TASK TO COMPLETE: Write out the data below exactly as given, without any of its pictures.

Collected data
*-*-*
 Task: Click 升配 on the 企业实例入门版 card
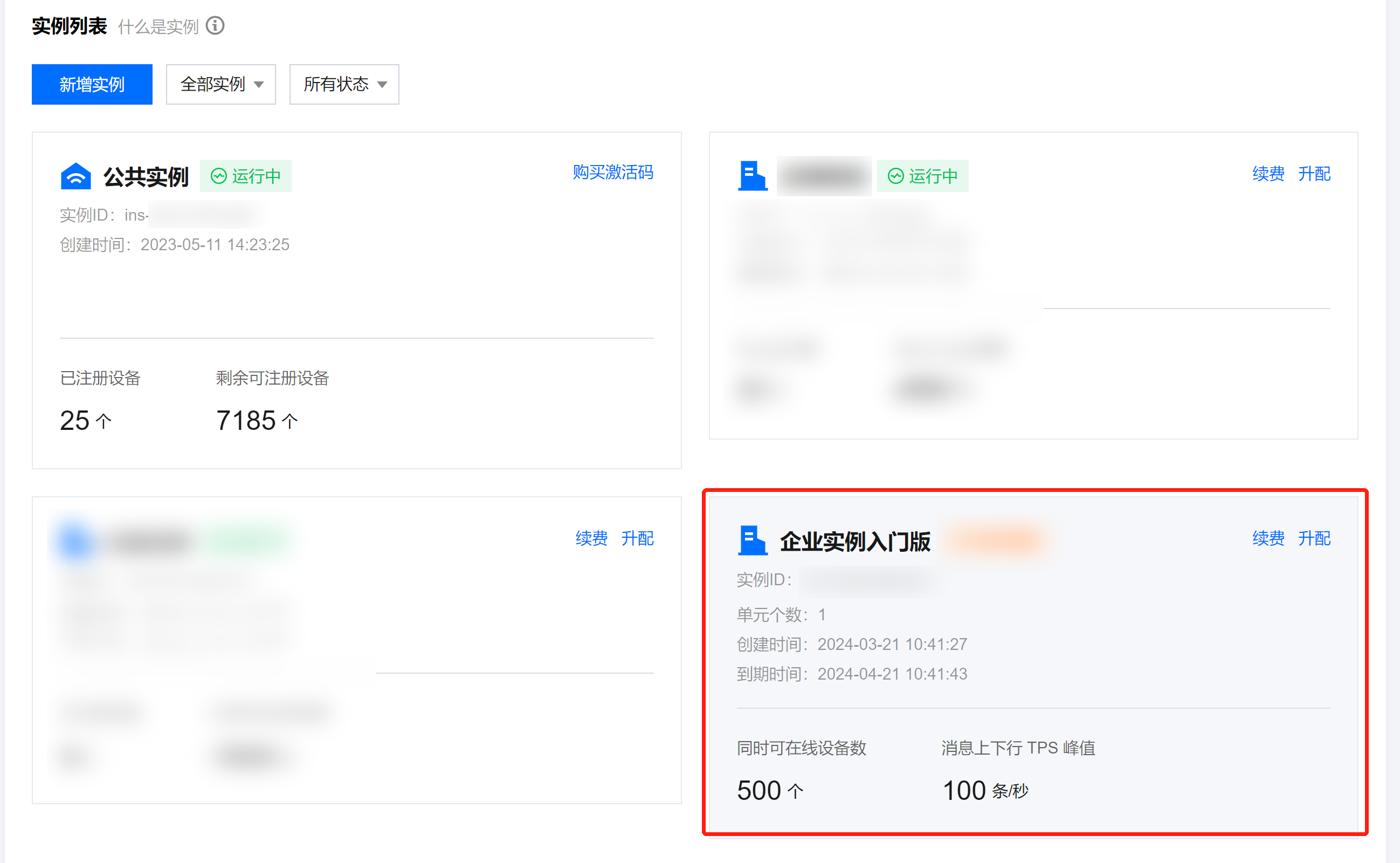[x=1314, y=538]
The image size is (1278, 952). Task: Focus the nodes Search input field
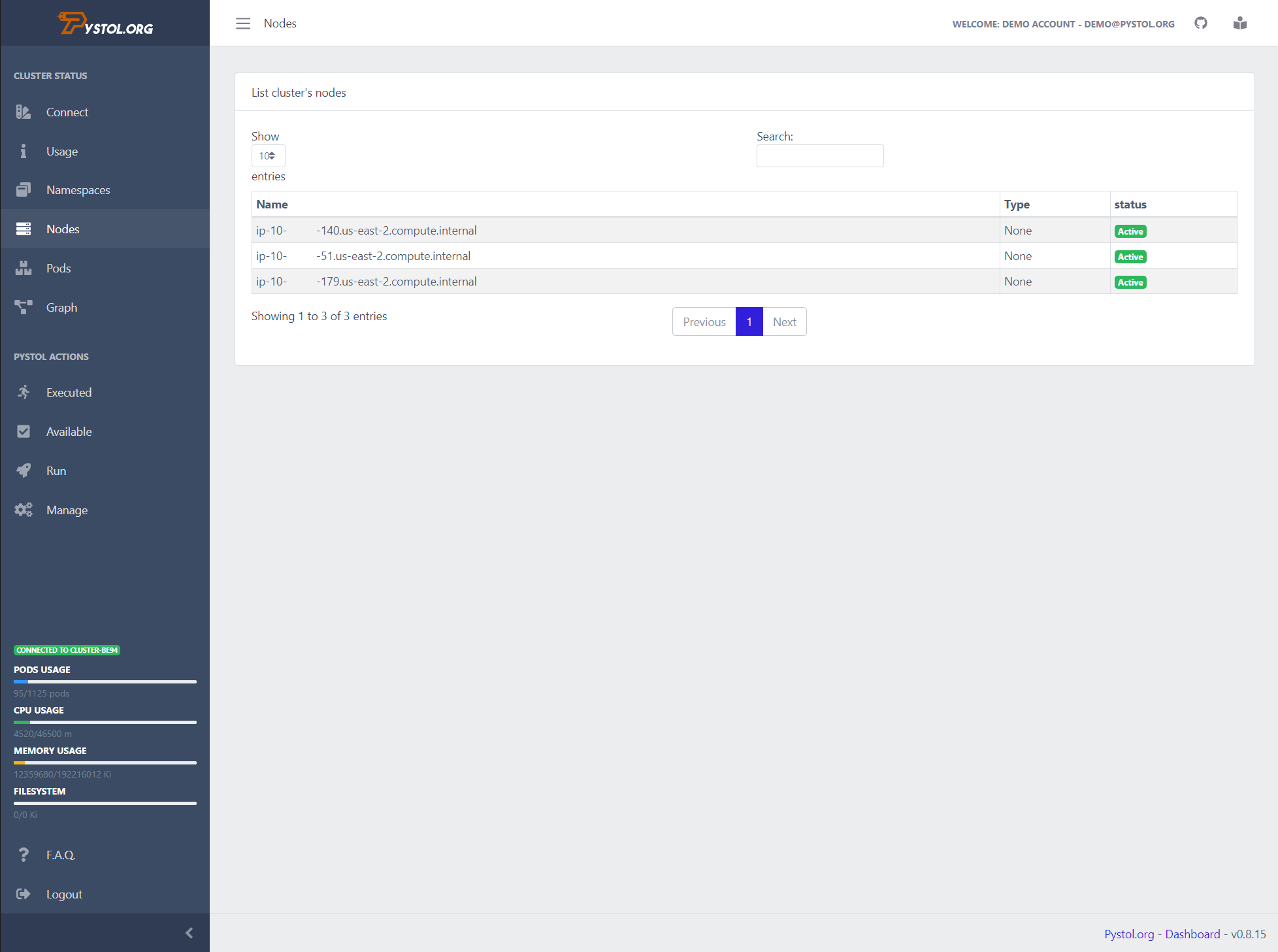click(x=820, y=156)
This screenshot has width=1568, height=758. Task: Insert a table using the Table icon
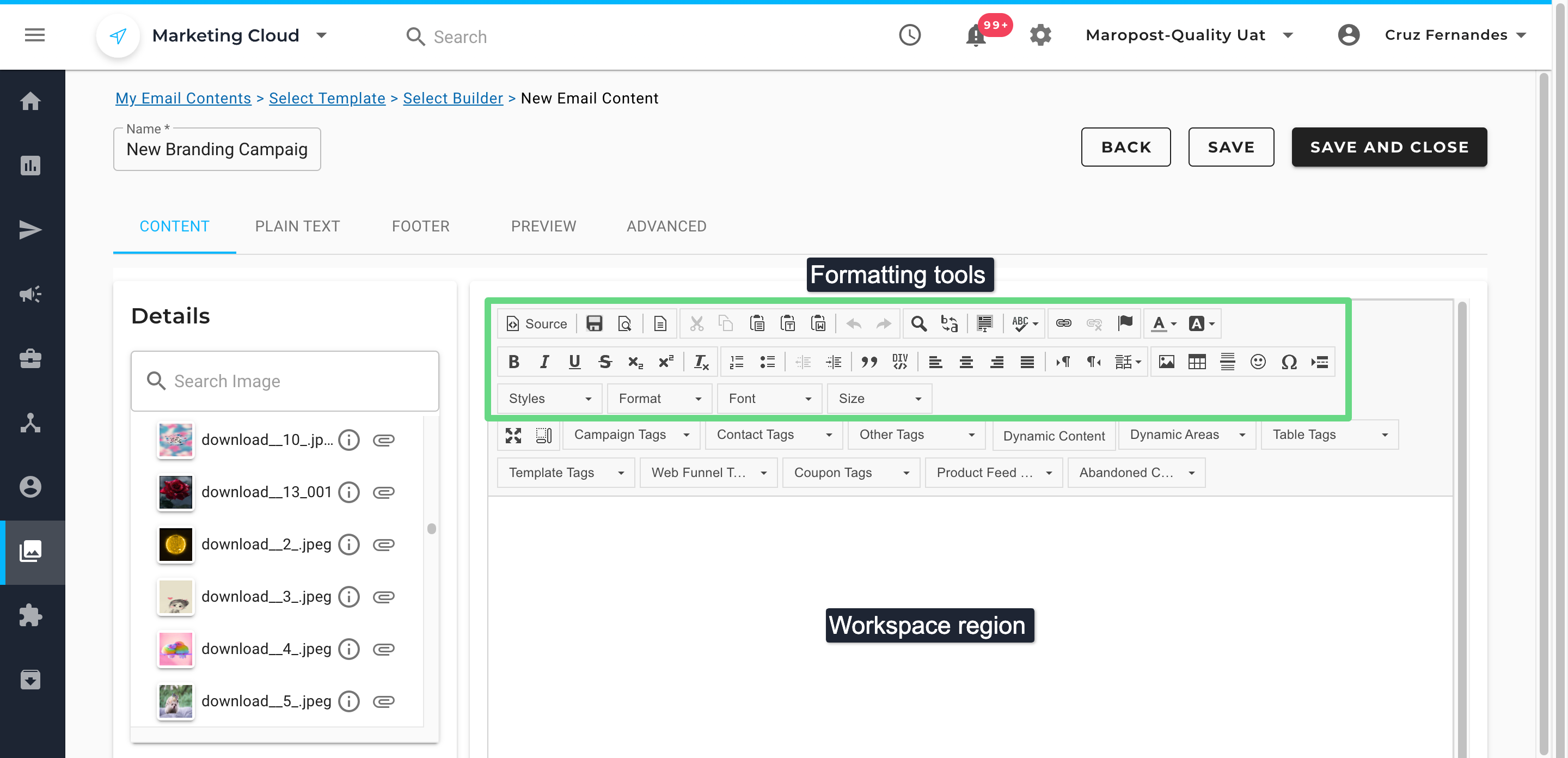pos(1197,362)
*-*-*
SOLUTION:
 Task: Click 升配 on the 企业实例入门版 card
[x=1314, y=538]
The image size is (1278, 952). Task: Focus the nodes Search input field
click(x=820, y=156)
This screenshot has width=1568, height=758. Task: Insert a table using the Table icon
pos(1197,362)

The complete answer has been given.